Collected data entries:
'''
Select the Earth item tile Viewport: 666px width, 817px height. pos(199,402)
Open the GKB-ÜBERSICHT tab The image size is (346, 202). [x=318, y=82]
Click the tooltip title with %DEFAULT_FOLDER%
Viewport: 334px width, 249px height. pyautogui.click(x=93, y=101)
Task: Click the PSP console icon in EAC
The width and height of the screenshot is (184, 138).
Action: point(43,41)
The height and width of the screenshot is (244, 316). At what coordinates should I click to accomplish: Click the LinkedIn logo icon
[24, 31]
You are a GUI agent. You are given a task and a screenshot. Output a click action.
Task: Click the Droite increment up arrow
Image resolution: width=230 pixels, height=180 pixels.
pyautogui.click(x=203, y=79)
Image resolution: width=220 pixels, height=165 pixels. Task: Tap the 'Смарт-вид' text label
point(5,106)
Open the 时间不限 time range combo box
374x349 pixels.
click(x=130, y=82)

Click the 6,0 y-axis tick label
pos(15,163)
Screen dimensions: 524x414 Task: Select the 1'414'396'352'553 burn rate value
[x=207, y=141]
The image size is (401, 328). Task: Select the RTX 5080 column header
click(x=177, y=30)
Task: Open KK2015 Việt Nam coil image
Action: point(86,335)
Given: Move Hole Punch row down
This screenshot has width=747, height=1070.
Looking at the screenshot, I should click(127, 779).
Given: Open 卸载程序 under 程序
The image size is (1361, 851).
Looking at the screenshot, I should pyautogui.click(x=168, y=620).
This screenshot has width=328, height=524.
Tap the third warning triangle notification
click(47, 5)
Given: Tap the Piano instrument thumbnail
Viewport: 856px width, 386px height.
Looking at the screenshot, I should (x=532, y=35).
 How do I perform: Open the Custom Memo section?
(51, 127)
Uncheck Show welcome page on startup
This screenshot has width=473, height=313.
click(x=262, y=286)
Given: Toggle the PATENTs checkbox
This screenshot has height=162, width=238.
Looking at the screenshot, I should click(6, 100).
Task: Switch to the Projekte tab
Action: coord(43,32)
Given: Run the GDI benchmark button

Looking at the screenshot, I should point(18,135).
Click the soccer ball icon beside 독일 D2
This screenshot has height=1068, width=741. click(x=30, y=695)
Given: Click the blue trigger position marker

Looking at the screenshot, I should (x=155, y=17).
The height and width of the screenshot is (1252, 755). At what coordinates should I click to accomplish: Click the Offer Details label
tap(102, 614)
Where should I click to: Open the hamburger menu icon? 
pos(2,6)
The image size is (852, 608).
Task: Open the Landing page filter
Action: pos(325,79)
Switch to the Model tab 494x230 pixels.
'''
WHAT YOU ARE ASKED TO DO: What is needed is an exact copy of the lines from the one containing "This screenshot has width=328, height=524." through the final line of the data, both included, and nothing more.

ANSWER SPACE:
This screenshot has width=328, height=524.
Tap the third warning triangle notification
click(47, 5)
Given: Tap the Piano instrument thumbnail
Viewport: 856px width, 386px height.
Looking at the screenshot, I should (x=532, y=35).
 How do I perform: Open the Custom Memo section?
(51, 127)
Uncheck Show welcome page on startup
This screenshot has width=473, height=313.
click(x=262, y=286)
Given: Toggle the PATENTs checkbox
This screenshot has height=162, width=238.
Looking at the screenshot, I should click(6, 100).
Task: Switch to the Projekte tab
Action: coord(43,32)
Given: Run the GDI benchmark button

Looking at the screenshot, I should point(18,135).
Click the soccer ball icon beside 독일 D2
This screenshot has height=1068, width=741. click(x=30, y=695)
Given: Click the blue trigger position marker

Looking at the screenshot, I should (x=155, y=17).
The height and width of the screenshot is (1252, 755). At what coordinates should I click to accomplish: Click the Offer Details label
tap(102, 614)
Where should I click to: Open the hamburger menu icon? 
pos(2,6)
The image size is (852, 608).
Task: Open the Landing page filter
Action: pos(325,79)
Switch to the Model tab 494x230 pixels.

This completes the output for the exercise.